Stripping & Finishing Hard Floors

Winter challenges that can wallop floors

Guess what? It’s supposed to rain in California this year. If this prediction is true, it may likely be the big climate-related “happening” of 2016. But many other parts of the country will look forward to winter as usual: cold, snowy, icy, windy, and stormy.

Whether facilities are dealing with rain or the typical winter that much of the Midwest and Northeast experiences on an annual basis, both types of weather can really play havoc on floors. However, the best way to combat this challenge is to prepare months before winter begins.

Stripping and Refinishing Floors

Having the floor finished and ready for winter is crucial. Remember, the key reason for applying a finish to a floor is not the shine, but the protection. View the floor finish as a plate of glass over the floor, adding a shine along with a shield.

The problem with stripping and refinishing floors during the winter months is that the weather is cold and often very dry. Some chemicals may not work effectively, and some floor finishes may not adhere properly when applied to a cold floor in a very dry environment. If floors need to be stripped, sealed, and refinished, this work should be performed in the spring, summer, or fall.

Three to four thin coats of finish will typically suffice in moderate traffic areas of a facility, but in lobbies and key walkways, some contractors have found applying as many five to eight coats makes it easier to keep clean and produce a shine.

Applying this many coats of finish to floors does have its drawbacks, however, most of which apply to time and labor.
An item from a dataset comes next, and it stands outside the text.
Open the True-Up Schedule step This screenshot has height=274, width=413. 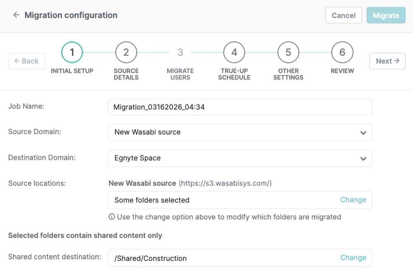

Applying five to eight coats of finish takes time—which means money in the cleaning business—and can make stripping the floor more time consuming, as well. Because of this, apply several coats of floor finish only to the most high-traffic floor areas.
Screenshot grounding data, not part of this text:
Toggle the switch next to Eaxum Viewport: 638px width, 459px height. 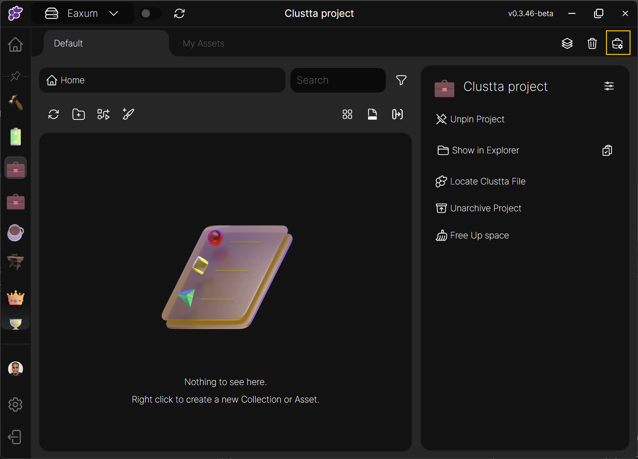(x=150, y=14)
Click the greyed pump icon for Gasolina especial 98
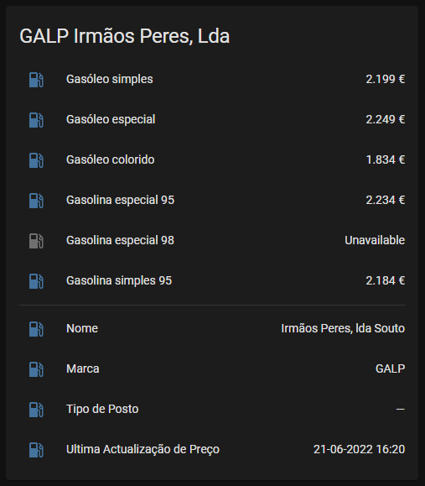Image resolution: width=425 pixels, height=486 pixels. [36, 241]
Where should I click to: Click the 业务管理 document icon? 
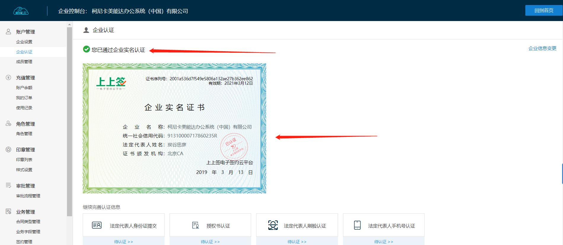[8, 212]
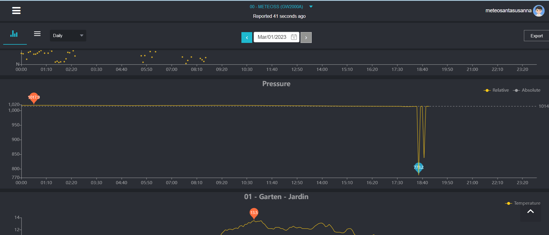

Preparing for the Second Round

If preparing the floor with adequate coats of finish serves as round No. 1 in our winter floor care challenge, round No. 2 involves preventing moisture, debris, ice melt, grit, and soil from entering the facility. This all starts before anyone even walks into a building.

The past two winters in Chicago have been exceptionally bad with lots of snow, cold weather, and ice. A large residential building in the city with underground parking experienced excessive damage to building floors and carpet during these two winters. While they had taken precautions inside the facility, they overlooked a key problem area that can welcome winter soiling: the underground parking area.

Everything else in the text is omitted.